Por Samuel Reyes Raposo
En los Estados Unidos, más de un millón de niños recibe educación en el hogar. El homeschooling, como se conoce esta modalidad, ha dejado de ser una práctica poco común para convertirse en una alternativa educativa que numerosas familias consideran adecuada para las necesidades, intereses y circunstancias particulares de sus hijos.
Algunas familias estadounidenses que residen en la República Dominicana también han optado por esta modalidad. No necesariamente porque rechacen la escuela tradicional, sino porque entienden que pueden ofrecer a sus hijos una experiencia educativa más flexible, personalizada y coherente con sus principios familiares.
Y aquí surge una pregunta que muchas veces se formula con sincera curiosidad: ¿por qué tus hijos no van a una escuela “normal”? Quizás la pregunta merece una respuesta más amplia que un simple “estudiamos en casa”.
La educación en el hogar puede entenderse como una modalidad de formación en la que los padres organizan el aprendizaje tomando en consideración los intereses, aptitudes, necesidades y ritmo de cada hijo. Hay contenidos que se estudian de manera estructurada, pero también existe la posibilidad de aprender mediante proyectos, lecturas, investigaciones, experiencias prácticas y actividades relacionadas con aquello que despierta la curiosidad del estudiante.
No se trata simplemente de trasladar los libros y las tareas de la escuela a la sala de la casa.
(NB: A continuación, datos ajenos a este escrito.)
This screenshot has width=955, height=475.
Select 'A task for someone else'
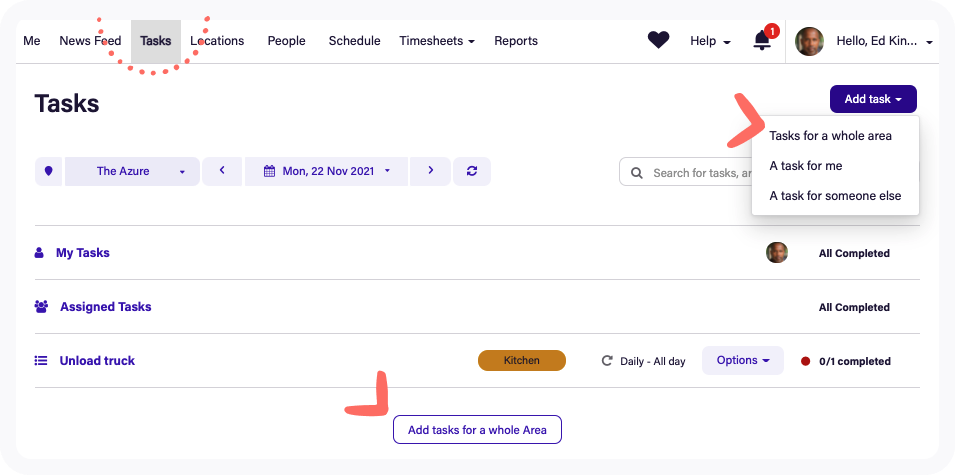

En muchos casos supone replantearse la manera de entender el aprendizaje.
Para estas familias, la formación no debe limitarse a la adquisición de contenidos académicos. También debe contribuir al desarrollo del carácter, la identidad, el pensamiento crítico, la responsabilidad, la autonomía y las habilidades necesarias para desenvolverse en la vida.
Por eso, algunas familias prefieren una estructura educativa diferente de la tradicional: una que permita adaptar horarios, métodos, contenidos y experiencias a las características particulares de cada niño.
Pero hay algo todavía más profundo. Si durante los primeros años de vida son los padres quienes enseñan a sus hijos a hablar, caminar, relacionarse, distinguir lo correcto de lo incorrecto y descubrir el mundo, ¿por qué habría de resultar extraño que el hogar pueda desempeñar también un papel fundamental en su educación académica?
Decimos con frecuencia que la primera escuela es la casa. No es solamente una frase bonita. En el hogar se forman los primeros hábitos, se desarrollan los vínculos afectivos, se transmiten valores y se construyen muchas de las convicciones que acompañarán a una persona durante toda su vida. Por algo será por lo que llamamos a los padres los primeros educadores.
La educación en casa tampoco significa necesariamente aislamiento. Los niños pueden participar en actividades deportivas, artísticas, culturales, comunitarias y sociales. Pueden relacionarse con otros niños, desarrollar talentos, visitar museos, realizar experimentos, practicar idiomas, emprender proyectos y aprender de situaciones concretas de la vida cotidiana.
Como toda modalidad educativa, requiere responsabilidad, planificación, disciplina y compromiso. No es simplemente “dejar que el niño aprenda solo”. Detrás de una experiencia exitosa de educación en el hogar suele existir una familia involucrada, objetivos definidos, recursos adecuados y una constante evaluación del progreso.
Por supuesto, la escuela tradicional continúa siendo una opción educativa importante para millones de familias y ha demostrado ser un espacio fundamental de aprendizaje y socialización. La existencia de otras modalidades no disminuye su valor. Pero tampoco debería disminuir el valor de quienes han elegido otro camino. En educación, quizás debamos aprender a hacer una pregunta diferente. En lugar de preguntar únicamente “¿a qué escuela va?”, podríamos preguntar: “¿cómo está aprendiendo?”
Porque lo verdaderamente importante no es solamente el lugar donde ocurre el aprendizaje, sino la calidad de la formación que recibe el estudiante y la persona en la que se está convirtiendo.
La casa puede ser escuela. Los padres pueden ser educadores. La comunidad puede convertirse en un espacio de aprendizaje. Y la educación puede adoptar distintas formas sin perder su propósito esencial: ayudar a cada niño a desarrollar sus capacidades, formar su carácter y prepararse para la vida.
La primera escuela es la casa. Por algo será.